*** Block opens ***
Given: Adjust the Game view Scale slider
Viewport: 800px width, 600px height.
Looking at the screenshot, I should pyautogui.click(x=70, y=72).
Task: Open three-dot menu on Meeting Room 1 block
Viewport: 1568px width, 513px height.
*** Block closes ***
*** Block opens ***
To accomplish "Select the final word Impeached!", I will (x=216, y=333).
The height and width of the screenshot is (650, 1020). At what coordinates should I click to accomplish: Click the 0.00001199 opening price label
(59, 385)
*** Block closes ***
■ **REQUIREMENT**
Could you restate word for word the lines above from the one containing "Given: Adjust the Game view Scale slider" through the one containing "Viewport: 1568px width, 513px height.", both included, and nothing else?

■ **ANSWER BOX**
Given: Adjust the Game view Scale slider
Viewport: 800px width, 600px height.
Looking at the screenshot, I should pyautogui.click(x=70, y=72).
Task: Open three-dot menu on Meeting Room 1 block
Viewport: 1568px width, 513px height.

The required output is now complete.